• _TASK TO COMPLETE_:
Among the entries below, find each line with "computer" and show it.

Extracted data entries
──────

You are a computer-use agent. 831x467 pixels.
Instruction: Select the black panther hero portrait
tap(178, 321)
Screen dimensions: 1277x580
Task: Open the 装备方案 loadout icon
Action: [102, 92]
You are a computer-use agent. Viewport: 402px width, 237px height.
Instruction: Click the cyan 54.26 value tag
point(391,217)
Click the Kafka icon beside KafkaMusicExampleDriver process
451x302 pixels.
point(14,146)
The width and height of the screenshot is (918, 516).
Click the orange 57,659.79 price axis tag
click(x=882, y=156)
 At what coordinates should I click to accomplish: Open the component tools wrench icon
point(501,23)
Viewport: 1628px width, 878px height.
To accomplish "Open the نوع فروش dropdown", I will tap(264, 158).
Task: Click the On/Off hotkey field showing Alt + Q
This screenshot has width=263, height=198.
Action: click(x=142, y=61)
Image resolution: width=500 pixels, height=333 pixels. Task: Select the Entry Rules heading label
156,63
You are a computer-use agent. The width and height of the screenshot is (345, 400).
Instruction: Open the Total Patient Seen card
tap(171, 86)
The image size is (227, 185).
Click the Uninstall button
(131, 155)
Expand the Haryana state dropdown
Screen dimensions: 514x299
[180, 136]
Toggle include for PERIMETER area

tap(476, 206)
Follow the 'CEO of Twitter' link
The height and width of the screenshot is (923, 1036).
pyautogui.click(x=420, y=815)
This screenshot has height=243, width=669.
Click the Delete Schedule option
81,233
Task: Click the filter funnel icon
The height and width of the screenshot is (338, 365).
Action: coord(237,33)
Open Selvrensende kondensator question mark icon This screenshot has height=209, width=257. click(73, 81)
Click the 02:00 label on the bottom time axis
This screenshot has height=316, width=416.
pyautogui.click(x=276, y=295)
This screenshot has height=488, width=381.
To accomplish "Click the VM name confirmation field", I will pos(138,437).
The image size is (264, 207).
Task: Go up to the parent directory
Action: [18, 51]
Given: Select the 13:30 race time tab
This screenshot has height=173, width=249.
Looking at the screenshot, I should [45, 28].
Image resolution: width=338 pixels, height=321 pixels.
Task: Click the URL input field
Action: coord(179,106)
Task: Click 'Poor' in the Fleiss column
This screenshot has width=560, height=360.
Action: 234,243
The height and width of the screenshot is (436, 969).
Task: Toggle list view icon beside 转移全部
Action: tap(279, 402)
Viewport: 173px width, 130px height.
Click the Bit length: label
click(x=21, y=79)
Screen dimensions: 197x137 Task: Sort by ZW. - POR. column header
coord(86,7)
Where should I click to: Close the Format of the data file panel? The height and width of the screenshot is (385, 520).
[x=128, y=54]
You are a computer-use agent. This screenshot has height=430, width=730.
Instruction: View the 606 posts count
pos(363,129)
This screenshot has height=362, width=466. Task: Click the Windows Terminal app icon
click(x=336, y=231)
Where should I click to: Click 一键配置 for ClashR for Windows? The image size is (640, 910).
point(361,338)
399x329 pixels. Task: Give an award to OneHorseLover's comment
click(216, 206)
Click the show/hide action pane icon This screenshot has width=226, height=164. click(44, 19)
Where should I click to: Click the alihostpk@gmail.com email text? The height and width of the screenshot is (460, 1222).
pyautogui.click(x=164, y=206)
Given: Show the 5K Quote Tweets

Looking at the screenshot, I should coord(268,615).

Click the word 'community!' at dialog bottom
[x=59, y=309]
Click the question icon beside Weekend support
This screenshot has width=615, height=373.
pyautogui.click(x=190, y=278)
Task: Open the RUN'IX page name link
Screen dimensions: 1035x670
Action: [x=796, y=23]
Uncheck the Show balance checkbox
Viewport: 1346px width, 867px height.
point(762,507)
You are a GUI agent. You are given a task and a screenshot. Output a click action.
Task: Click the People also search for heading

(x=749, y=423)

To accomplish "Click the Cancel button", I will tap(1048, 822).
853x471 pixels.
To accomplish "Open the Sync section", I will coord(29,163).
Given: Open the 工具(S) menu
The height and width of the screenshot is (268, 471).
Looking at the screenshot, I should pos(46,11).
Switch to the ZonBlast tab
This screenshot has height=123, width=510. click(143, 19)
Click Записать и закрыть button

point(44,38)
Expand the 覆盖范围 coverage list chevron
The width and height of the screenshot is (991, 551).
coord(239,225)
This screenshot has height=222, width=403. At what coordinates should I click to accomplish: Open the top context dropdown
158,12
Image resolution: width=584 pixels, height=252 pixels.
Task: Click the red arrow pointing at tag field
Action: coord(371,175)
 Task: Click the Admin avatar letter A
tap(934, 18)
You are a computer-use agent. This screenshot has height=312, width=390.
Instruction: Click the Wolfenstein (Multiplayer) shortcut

──────

• _ANSWER BOX_:
You are a computer-use agent. 831x467 pixels.
You are a computer-use agent. Viewport: 402px width, 237px height.
You are a computer-use agent. The width and height of the screenshot is (345, 400).
You are a computer-use agent. This screenshot has height=430, width=730.
You are a computer-use agent. This screenshot has height=312, width=390.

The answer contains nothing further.